**What to do**
In the answer, give the entries below exactly, from the first line through the line with "You are a computer-use", with every picture omitted.

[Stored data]
+ + + + +

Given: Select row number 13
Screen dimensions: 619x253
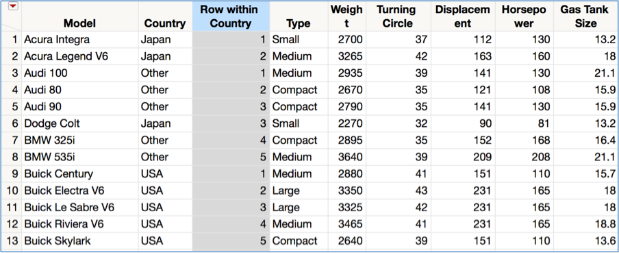Looking at the screenshot, I should coord(12,241).
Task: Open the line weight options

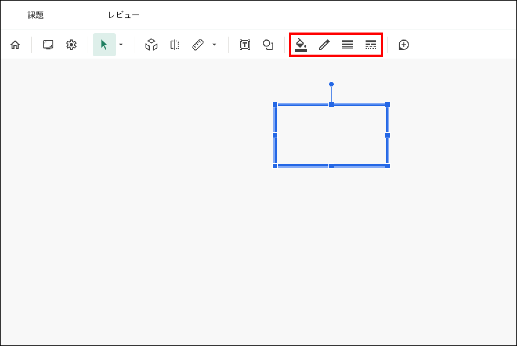Action: tap(348, 45)
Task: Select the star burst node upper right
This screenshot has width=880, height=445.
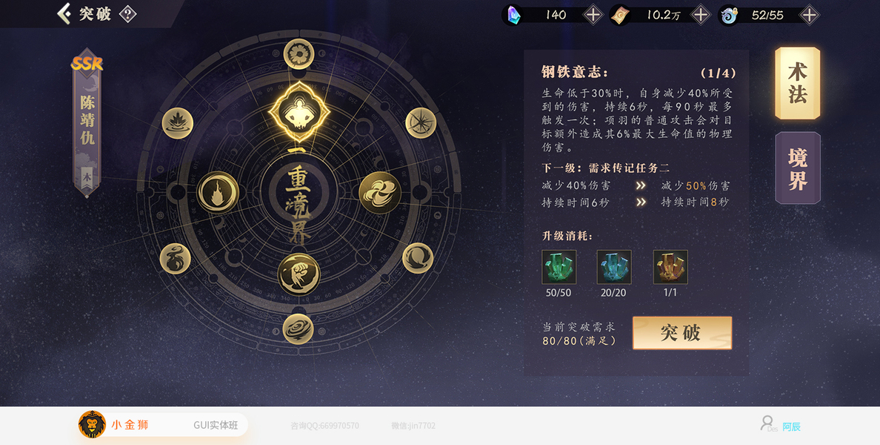Action: coord(421,122)
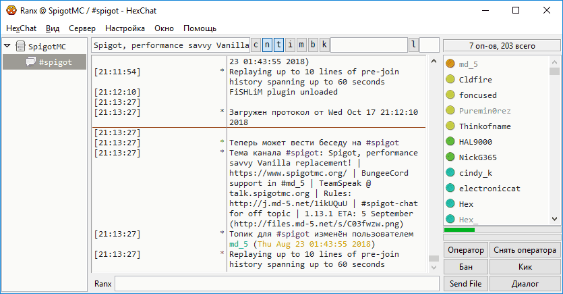Click the status dot beside Cldfire

(450, 80)
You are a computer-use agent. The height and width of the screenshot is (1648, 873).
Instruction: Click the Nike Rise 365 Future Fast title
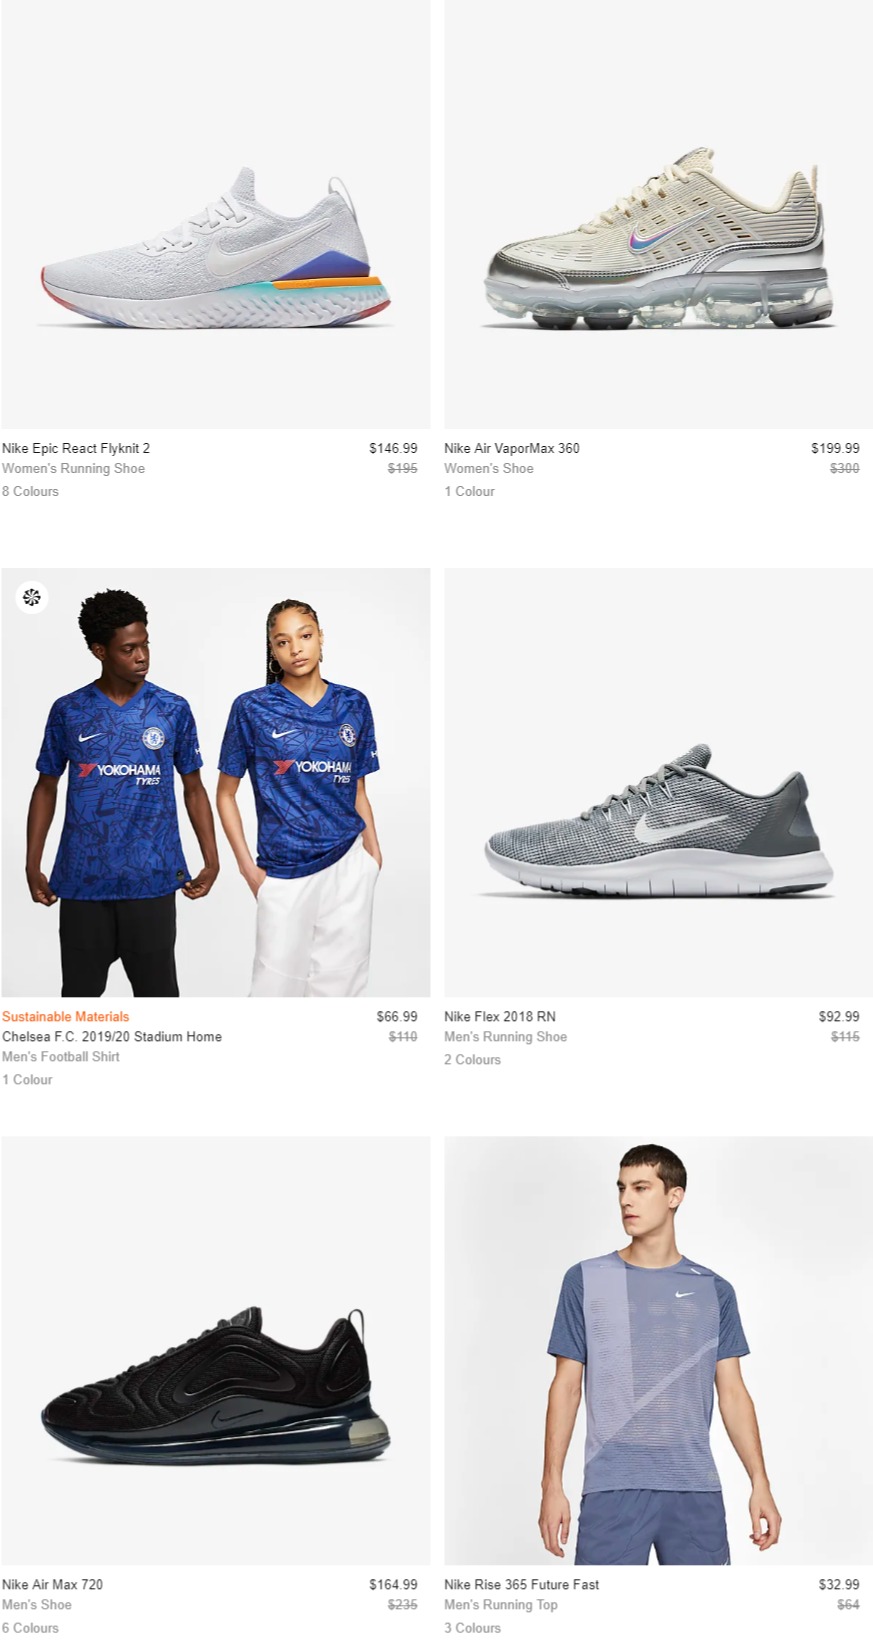(x=522, y=1584)
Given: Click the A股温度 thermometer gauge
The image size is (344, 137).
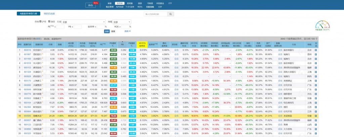Looking at the screenshot, I should click(320, 26).
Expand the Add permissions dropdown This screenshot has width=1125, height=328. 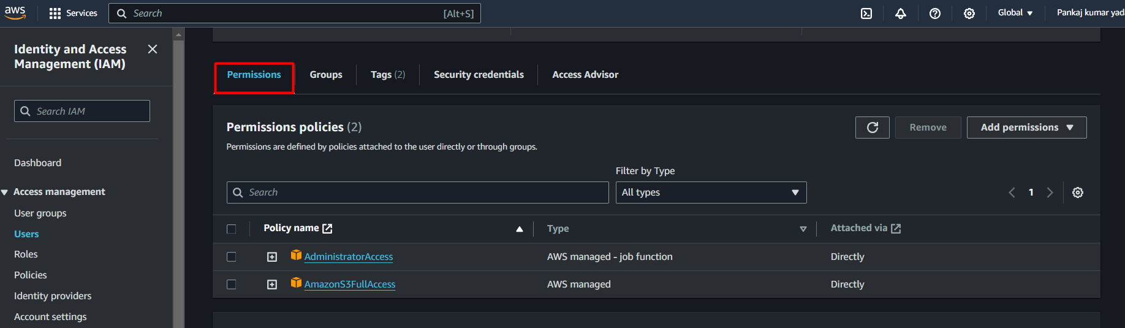(1026, 128)
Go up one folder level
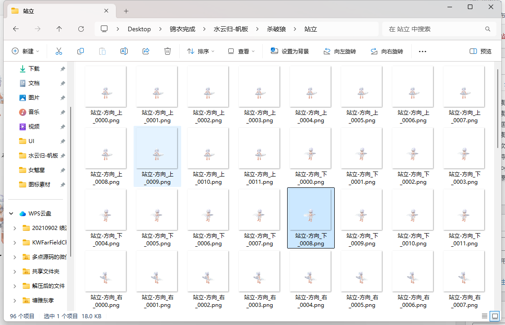The image size is (505, 325). point(59,29)
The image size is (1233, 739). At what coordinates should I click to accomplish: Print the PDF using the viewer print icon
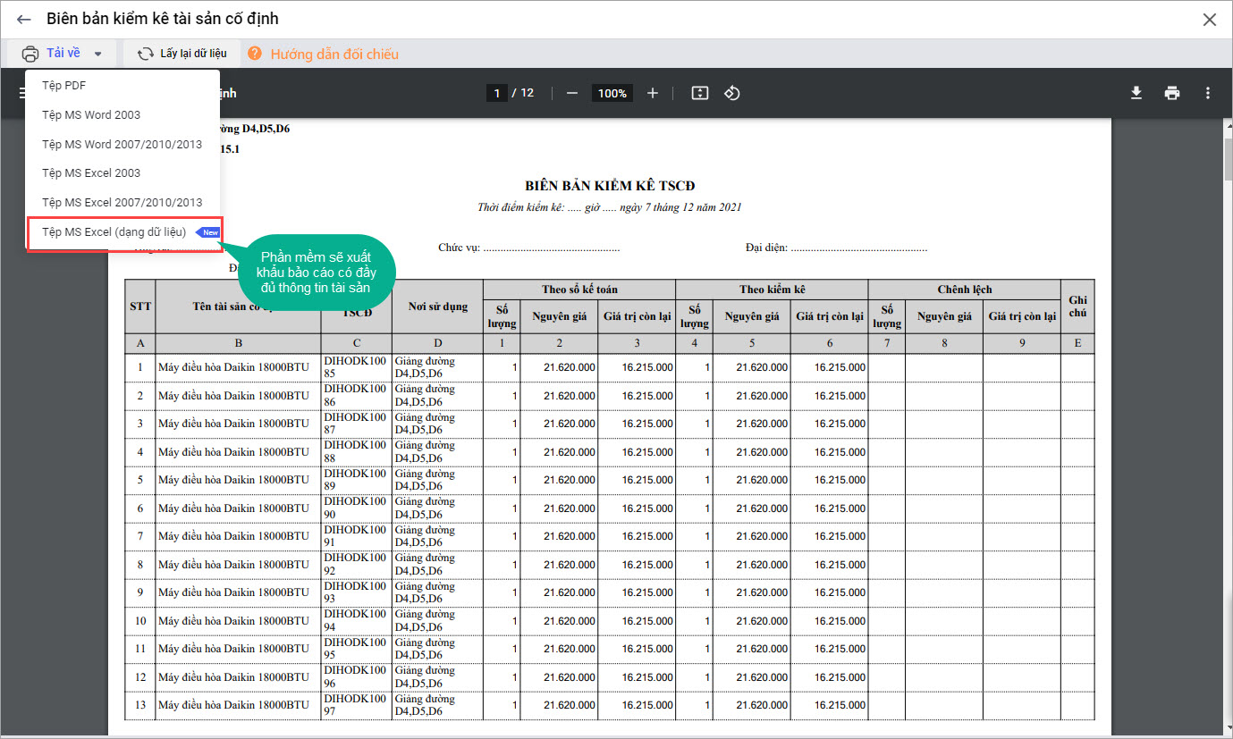coord(1172,93)
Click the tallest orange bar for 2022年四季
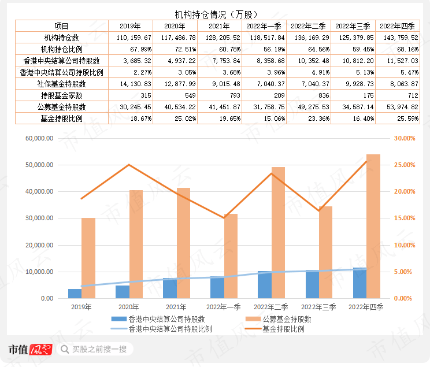Screen dimensions: 430x367 [x=373, y=225]
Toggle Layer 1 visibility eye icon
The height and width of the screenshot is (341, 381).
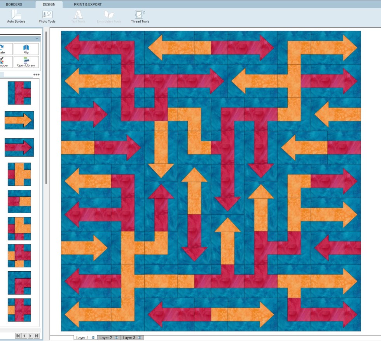point(93,337)
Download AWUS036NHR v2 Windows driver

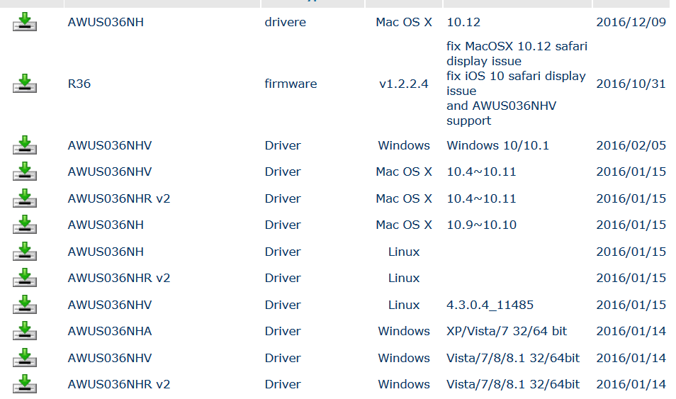[25, 384]
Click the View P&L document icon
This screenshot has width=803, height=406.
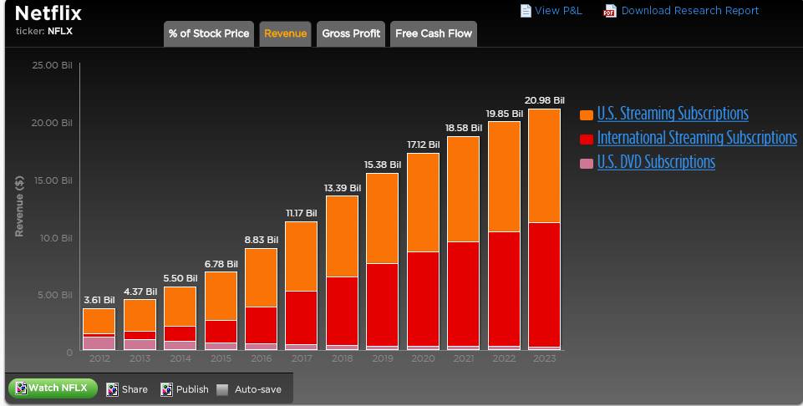(526, 11)
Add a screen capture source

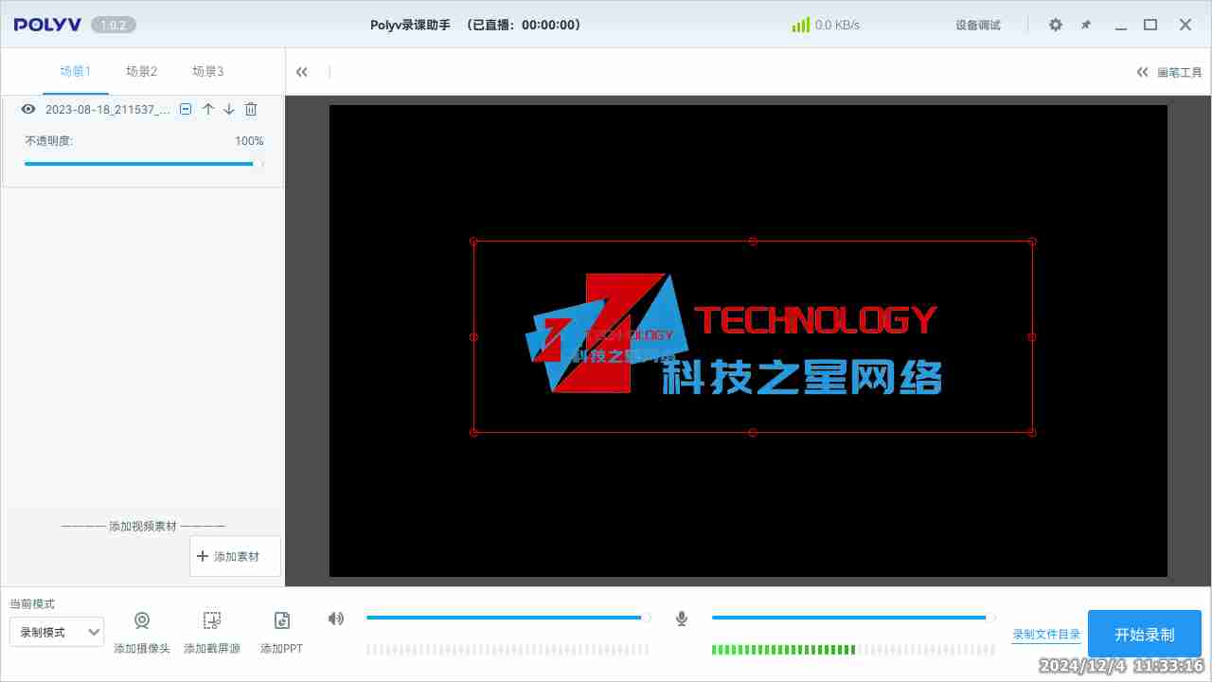click(x=212, y=621)

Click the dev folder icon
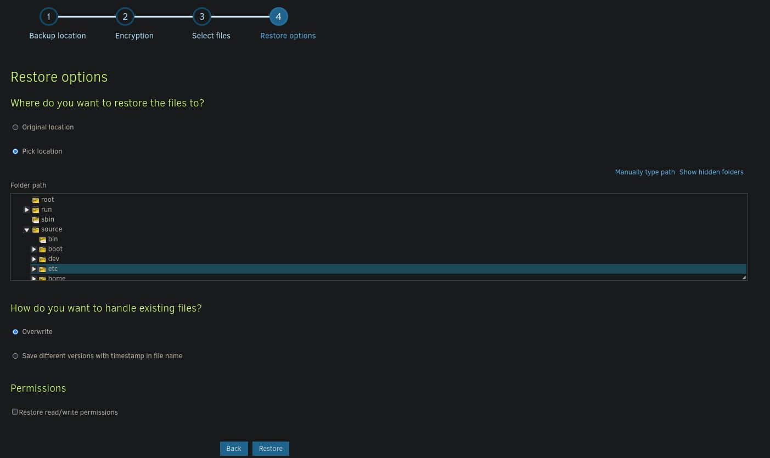[x=43, y=259]
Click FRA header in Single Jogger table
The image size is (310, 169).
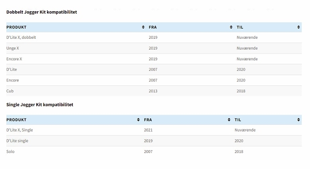(x=148, y=120)
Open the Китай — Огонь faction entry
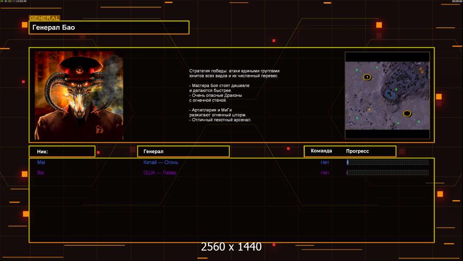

+ + + + +

**Output of the task**
Given: Select row number 13
Screen dimensions: 619x253
Looking at the screenshot, I should coord(12,241).
Task: Open the line weight options

Action: tap(348, 45)
Task: Select the star burst node upper right
This screenshot has width=880, height=445.
Action: coord(421,122)
Click the status dot beside Cldfire

(450, 80)
You are a computer-use agent. The height and width of the screenshot is (1648, 873).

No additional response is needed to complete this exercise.